··· Data section
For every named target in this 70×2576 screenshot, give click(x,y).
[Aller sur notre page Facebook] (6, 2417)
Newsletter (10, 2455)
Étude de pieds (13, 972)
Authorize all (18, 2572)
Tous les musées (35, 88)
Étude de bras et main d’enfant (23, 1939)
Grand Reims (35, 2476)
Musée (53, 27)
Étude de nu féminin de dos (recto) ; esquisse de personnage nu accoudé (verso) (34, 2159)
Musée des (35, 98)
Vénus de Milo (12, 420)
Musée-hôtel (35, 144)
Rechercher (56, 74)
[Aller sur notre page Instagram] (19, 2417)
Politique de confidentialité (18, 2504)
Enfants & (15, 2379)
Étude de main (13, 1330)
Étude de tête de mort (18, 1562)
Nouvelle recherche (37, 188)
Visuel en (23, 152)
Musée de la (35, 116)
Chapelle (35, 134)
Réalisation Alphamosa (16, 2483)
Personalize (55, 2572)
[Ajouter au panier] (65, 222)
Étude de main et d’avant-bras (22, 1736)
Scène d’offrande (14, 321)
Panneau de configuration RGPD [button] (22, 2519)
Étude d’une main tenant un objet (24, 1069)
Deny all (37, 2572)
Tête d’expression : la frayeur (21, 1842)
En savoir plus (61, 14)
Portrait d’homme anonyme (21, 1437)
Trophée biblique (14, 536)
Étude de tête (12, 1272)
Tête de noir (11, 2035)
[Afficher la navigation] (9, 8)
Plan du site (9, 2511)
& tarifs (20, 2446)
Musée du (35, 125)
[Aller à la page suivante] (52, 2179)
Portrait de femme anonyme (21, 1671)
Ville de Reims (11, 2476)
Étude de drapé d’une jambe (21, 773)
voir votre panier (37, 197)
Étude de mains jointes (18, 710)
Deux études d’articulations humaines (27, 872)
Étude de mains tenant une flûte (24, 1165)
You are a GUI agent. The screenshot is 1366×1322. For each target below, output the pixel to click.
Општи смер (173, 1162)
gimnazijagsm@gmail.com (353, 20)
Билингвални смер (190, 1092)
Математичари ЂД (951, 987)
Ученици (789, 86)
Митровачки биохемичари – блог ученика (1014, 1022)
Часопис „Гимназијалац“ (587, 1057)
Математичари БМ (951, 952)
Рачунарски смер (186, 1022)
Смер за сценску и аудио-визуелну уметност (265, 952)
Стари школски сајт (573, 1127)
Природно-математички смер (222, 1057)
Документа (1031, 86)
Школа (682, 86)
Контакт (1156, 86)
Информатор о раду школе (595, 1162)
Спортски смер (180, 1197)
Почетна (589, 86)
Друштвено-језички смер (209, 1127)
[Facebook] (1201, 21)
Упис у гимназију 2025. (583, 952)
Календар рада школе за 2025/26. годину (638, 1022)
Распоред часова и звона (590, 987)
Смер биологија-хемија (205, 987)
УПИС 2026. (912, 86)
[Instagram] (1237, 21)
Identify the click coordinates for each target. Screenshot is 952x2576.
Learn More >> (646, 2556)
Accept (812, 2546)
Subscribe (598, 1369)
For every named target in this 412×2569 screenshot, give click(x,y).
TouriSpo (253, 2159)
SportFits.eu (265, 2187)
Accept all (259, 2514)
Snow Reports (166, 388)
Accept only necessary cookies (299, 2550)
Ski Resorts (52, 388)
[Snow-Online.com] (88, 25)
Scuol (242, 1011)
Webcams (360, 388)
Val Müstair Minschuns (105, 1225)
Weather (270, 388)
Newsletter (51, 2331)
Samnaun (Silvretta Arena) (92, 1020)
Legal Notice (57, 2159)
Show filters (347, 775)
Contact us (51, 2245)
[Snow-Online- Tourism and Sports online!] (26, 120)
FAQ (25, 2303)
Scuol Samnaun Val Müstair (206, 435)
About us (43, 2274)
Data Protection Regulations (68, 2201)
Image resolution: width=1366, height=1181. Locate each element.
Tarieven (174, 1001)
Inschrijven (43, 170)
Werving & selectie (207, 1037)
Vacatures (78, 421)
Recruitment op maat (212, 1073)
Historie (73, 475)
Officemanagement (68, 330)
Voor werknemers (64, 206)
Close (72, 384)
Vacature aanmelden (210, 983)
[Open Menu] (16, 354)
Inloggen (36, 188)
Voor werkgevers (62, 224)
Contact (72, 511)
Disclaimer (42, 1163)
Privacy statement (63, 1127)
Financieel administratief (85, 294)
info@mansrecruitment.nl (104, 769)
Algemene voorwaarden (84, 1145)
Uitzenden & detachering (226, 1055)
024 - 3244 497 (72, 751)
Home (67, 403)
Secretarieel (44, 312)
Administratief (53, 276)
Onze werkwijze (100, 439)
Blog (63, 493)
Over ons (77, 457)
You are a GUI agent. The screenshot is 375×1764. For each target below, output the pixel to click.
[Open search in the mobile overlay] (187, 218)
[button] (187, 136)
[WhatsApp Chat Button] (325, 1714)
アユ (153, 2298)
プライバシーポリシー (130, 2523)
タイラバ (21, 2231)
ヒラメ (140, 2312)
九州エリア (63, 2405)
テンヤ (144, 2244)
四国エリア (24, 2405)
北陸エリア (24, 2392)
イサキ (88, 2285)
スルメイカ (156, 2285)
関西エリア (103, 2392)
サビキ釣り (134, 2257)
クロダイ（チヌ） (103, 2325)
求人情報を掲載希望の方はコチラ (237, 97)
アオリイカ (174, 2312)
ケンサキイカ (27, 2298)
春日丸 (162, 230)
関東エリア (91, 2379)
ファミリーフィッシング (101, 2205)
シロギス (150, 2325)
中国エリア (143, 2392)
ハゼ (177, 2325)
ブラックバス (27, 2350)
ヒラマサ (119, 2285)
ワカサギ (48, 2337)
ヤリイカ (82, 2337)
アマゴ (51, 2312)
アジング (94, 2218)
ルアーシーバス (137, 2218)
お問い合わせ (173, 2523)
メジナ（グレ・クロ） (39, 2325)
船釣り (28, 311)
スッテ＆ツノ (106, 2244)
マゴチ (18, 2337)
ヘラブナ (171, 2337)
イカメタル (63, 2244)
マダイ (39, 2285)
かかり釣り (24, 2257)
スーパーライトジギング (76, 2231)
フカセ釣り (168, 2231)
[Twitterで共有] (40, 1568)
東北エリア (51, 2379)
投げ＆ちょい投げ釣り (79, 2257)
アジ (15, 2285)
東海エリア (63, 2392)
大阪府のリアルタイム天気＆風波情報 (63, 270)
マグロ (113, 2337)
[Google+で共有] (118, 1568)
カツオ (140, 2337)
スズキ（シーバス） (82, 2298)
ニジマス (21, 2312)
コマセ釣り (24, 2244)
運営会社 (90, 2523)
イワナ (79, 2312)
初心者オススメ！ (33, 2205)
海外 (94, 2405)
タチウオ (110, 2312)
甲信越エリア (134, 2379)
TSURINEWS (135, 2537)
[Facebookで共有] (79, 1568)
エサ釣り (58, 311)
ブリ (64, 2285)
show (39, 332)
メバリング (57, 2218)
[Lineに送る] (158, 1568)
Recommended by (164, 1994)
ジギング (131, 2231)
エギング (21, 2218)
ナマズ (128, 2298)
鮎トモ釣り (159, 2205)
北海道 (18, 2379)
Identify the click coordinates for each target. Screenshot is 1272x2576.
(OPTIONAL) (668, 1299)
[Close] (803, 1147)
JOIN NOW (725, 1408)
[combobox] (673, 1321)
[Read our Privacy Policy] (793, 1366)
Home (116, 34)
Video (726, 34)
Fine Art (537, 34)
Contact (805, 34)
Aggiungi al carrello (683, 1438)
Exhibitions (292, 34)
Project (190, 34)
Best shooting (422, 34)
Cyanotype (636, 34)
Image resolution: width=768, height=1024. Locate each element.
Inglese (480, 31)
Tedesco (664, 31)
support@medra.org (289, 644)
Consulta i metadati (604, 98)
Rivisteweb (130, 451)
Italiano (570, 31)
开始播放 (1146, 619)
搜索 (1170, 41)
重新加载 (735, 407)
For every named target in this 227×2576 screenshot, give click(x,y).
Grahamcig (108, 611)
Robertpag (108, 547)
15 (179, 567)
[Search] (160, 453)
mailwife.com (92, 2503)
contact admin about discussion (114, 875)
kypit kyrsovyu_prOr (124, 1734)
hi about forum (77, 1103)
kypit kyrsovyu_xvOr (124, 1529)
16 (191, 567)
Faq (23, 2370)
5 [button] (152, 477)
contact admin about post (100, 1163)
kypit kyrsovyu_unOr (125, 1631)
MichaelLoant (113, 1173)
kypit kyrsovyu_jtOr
······
* _Task statement_
Begin with the first line of the records and finish with the line containing "Étude de nu". Reproduce those lines exactly, both ends included, and nothing else.

* _Solution_
For every named target in this 70×2576 screenshot, give click(x,y).
[Aller sur notre page Facebook] (6, 2417)
Newsletter (10, 2455)
Étude de pieds (13, 972)
Authorize all (18, 2572)
Tous les musées (35, 88)
Étude de bras et main d’enfant (23, 1939)
Grand Reims (35, 2476)
Musée (53, 27)
Étude de nu féminin de dos (recto) ; esquisse de personnage nu accoudé (verso) (34, 2159)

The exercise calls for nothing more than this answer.